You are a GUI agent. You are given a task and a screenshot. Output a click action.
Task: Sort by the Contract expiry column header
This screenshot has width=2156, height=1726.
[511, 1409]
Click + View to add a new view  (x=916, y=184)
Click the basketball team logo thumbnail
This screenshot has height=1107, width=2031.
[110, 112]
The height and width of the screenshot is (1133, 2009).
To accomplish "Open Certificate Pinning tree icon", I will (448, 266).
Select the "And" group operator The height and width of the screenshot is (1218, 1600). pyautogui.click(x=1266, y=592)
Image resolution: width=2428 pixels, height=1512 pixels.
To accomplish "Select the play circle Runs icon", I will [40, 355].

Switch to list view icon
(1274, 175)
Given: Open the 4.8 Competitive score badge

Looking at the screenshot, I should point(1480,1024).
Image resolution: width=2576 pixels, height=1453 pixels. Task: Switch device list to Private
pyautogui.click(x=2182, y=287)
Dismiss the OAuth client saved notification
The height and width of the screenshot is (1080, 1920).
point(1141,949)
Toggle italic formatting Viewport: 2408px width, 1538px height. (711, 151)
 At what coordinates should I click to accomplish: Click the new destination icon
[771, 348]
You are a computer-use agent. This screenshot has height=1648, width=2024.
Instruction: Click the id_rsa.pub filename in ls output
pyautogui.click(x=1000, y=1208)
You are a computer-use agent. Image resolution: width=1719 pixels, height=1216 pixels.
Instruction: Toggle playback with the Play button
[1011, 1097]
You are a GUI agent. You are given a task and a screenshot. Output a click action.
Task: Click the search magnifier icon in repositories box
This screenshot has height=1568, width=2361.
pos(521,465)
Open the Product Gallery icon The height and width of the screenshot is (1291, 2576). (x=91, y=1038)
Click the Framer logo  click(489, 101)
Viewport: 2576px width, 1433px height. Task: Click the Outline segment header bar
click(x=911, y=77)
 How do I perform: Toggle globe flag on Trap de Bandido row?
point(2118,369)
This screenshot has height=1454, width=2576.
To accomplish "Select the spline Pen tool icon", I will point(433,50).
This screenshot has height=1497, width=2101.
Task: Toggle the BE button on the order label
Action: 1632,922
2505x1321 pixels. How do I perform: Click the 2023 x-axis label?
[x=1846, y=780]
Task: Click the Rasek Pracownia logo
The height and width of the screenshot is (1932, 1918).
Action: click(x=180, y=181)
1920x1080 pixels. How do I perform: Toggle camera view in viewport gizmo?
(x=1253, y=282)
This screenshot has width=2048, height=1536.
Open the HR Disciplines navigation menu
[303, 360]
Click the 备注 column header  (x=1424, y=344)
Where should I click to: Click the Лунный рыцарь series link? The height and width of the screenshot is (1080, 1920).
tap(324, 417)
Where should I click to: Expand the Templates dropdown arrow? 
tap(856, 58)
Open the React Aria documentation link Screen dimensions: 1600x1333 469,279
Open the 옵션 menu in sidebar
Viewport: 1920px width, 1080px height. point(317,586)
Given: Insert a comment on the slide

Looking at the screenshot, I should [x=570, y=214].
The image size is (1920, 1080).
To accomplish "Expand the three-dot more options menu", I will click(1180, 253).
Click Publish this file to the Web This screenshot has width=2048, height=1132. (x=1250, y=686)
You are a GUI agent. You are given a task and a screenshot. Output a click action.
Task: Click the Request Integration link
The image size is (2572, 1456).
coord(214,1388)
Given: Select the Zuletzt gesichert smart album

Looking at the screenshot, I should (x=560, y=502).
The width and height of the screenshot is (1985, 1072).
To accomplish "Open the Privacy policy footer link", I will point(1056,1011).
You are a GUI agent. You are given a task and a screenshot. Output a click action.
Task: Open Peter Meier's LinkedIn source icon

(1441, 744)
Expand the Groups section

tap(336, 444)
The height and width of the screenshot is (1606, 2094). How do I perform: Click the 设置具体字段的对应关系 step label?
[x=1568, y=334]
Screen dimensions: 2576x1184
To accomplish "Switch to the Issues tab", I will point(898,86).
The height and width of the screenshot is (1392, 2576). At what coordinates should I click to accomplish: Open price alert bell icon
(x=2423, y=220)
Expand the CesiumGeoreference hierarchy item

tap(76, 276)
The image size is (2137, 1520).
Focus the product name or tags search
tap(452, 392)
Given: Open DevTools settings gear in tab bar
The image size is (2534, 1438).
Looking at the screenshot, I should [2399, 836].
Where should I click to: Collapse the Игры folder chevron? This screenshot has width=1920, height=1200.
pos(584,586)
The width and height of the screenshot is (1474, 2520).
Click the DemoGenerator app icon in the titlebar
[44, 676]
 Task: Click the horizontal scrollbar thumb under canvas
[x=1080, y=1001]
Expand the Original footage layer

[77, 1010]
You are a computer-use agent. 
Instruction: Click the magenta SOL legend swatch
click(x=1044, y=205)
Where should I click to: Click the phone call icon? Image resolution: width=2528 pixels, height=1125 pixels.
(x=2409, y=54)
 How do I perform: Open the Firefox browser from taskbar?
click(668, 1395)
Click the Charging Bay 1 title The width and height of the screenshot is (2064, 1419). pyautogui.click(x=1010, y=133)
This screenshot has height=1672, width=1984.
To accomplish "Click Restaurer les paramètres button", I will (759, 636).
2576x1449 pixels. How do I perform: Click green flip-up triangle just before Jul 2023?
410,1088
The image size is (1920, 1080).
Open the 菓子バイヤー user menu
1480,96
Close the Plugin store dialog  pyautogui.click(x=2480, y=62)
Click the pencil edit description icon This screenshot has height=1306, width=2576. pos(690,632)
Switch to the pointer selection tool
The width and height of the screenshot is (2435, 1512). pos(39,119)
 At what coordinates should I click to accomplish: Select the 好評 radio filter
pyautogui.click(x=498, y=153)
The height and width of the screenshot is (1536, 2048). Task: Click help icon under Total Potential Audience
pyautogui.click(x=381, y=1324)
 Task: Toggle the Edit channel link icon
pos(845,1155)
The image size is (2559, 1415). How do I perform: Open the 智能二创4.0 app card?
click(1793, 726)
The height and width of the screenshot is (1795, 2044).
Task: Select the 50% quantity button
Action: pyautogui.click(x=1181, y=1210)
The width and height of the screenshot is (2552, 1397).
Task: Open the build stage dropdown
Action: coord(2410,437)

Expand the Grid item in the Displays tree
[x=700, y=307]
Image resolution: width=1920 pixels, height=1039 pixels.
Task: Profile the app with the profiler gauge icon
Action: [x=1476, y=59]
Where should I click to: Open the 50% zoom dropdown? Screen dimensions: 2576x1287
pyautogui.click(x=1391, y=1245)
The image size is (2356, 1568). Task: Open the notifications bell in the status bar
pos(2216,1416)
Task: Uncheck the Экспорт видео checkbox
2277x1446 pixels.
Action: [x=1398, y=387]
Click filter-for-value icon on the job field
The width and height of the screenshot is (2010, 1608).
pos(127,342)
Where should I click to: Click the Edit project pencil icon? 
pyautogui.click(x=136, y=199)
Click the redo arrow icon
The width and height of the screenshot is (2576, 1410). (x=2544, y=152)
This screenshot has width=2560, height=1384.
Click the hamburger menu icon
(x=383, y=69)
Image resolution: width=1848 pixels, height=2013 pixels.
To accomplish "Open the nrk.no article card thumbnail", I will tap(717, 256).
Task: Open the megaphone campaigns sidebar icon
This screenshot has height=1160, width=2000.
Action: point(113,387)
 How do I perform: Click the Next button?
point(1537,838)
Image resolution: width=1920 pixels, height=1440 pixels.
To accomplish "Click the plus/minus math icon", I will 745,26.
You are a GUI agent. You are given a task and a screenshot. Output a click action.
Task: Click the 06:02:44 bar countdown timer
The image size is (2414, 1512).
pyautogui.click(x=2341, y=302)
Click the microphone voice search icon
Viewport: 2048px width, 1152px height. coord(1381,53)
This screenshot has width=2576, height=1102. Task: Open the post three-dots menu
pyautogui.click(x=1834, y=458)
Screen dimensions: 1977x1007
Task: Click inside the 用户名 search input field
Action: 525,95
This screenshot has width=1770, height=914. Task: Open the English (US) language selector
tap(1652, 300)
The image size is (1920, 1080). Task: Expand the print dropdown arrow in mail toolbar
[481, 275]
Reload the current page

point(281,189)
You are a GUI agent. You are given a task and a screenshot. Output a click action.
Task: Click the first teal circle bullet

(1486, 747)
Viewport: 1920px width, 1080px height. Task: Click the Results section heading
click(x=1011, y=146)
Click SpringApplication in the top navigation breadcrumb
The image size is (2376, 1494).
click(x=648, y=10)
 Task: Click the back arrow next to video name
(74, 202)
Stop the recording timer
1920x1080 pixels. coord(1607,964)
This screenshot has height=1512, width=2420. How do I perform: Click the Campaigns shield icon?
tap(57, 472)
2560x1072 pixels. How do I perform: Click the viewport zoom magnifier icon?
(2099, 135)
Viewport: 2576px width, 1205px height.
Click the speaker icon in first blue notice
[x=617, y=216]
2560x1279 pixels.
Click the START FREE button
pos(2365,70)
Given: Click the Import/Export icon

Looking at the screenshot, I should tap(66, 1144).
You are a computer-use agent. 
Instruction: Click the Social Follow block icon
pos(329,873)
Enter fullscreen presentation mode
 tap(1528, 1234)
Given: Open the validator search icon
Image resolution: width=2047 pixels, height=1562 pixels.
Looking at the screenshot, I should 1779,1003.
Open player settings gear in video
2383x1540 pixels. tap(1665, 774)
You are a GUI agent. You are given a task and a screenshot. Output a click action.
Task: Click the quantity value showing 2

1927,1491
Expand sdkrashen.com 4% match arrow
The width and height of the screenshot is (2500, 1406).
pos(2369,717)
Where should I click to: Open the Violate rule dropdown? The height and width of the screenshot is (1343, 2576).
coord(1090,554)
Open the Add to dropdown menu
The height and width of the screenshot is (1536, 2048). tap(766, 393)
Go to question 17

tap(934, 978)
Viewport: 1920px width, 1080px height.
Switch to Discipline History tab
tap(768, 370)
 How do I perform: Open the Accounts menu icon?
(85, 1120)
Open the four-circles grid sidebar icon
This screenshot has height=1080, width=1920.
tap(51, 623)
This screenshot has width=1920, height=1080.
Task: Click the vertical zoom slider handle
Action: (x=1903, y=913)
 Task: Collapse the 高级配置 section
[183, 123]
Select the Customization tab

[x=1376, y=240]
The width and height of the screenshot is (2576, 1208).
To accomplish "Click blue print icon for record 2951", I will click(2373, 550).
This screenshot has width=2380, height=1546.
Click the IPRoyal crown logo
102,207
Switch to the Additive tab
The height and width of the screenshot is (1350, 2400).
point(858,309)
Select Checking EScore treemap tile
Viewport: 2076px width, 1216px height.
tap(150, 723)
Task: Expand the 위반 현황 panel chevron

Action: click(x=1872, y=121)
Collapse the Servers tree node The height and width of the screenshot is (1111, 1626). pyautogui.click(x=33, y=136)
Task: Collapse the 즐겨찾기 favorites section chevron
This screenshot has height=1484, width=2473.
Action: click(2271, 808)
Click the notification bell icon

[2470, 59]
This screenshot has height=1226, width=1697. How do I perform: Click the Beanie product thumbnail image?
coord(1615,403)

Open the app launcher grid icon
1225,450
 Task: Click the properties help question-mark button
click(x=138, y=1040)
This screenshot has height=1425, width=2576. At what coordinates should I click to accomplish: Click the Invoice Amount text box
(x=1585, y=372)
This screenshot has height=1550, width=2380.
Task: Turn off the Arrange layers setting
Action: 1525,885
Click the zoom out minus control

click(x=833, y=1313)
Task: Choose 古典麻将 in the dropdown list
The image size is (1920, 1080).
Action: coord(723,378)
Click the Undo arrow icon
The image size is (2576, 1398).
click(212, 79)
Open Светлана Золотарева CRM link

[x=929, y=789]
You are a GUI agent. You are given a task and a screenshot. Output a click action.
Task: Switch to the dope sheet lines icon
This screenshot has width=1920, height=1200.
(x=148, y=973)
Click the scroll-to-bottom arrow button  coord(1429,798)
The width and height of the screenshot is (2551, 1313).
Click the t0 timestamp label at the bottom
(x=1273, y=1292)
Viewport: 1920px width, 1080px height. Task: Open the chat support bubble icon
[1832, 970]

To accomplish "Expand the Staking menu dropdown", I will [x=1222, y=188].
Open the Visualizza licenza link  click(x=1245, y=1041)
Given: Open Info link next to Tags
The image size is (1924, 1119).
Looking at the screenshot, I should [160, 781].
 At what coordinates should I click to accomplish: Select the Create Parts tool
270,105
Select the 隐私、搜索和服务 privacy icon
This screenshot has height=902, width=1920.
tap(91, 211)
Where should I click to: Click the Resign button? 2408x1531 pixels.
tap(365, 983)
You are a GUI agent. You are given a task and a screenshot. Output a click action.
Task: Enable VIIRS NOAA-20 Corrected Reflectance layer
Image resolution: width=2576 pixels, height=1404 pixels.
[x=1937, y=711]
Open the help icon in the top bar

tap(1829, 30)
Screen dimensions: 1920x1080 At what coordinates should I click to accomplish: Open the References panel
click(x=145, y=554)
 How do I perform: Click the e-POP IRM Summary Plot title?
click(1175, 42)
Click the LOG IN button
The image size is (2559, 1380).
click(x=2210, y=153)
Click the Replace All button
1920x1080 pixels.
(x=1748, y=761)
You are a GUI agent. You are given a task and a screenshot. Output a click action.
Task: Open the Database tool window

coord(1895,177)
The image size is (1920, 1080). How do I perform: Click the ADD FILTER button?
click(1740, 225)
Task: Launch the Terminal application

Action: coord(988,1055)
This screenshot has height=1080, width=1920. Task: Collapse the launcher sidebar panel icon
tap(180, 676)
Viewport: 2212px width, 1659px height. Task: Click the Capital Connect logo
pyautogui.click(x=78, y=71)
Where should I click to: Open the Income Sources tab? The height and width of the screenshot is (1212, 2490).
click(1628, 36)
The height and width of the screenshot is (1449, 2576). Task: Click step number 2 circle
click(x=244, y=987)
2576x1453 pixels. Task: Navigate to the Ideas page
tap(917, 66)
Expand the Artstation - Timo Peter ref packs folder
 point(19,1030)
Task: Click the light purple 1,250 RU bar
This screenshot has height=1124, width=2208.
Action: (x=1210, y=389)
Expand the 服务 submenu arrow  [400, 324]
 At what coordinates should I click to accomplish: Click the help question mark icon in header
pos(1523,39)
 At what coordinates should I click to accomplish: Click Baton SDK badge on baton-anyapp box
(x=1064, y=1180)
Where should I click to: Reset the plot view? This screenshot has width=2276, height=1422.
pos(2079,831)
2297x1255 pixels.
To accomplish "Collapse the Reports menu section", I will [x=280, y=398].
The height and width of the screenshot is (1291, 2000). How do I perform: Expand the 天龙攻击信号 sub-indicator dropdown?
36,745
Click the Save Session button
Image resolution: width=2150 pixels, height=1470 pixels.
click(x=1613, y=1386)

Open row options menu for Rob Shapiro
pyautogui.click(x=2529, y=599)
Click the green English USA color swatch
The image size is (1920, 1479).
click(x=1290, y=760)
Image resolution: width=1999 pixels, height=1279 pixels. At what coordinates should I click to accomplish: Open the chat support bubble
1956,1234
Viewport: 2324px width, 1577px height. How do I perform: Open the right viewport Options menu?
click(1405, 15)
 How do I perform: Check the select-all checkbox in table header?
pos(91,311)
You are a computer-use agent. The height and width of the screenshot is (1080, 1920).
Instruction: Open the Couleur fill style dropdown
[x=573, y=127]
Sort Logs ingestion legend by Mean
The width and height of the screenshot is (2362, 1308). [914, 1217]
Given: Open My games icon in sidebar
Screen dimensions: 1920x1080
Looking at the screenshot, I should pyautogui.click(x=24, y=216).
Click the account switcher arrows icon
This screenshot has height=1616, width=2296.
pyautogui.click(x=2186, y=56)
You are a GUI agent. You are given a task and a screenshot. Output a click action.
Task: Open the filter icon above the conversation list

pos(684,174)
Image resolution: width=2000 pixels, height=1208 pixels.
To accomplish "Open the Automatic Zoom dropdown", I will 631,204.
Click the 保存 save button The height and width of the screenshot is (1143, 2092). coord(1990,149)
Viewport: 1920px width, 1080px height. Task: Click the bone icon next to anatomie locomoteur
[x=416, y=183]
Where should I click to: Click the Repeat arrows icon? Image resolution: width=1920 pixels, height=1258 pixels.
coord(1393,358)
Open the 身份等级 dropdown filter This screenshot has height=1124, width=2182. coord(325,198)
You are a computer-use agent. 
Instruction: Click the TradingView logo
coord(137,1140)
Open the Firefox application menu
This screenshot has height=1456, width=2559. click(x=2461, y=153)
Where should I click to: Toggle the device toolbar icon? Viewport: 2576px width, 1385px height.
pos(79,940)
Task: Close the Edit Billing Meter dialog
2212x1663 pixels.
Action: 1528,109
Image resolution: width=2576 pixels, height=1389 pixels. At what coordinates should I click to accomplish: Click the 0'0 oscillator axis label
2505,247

What you are asked to do:
Scan the entries for lines holding the string "dialog", then copy every one of them.

Response area:
Close the Plugin store dialog  pyautogui.click(x=2480, y=62)
Task: Close the Edit Billing Meter dialog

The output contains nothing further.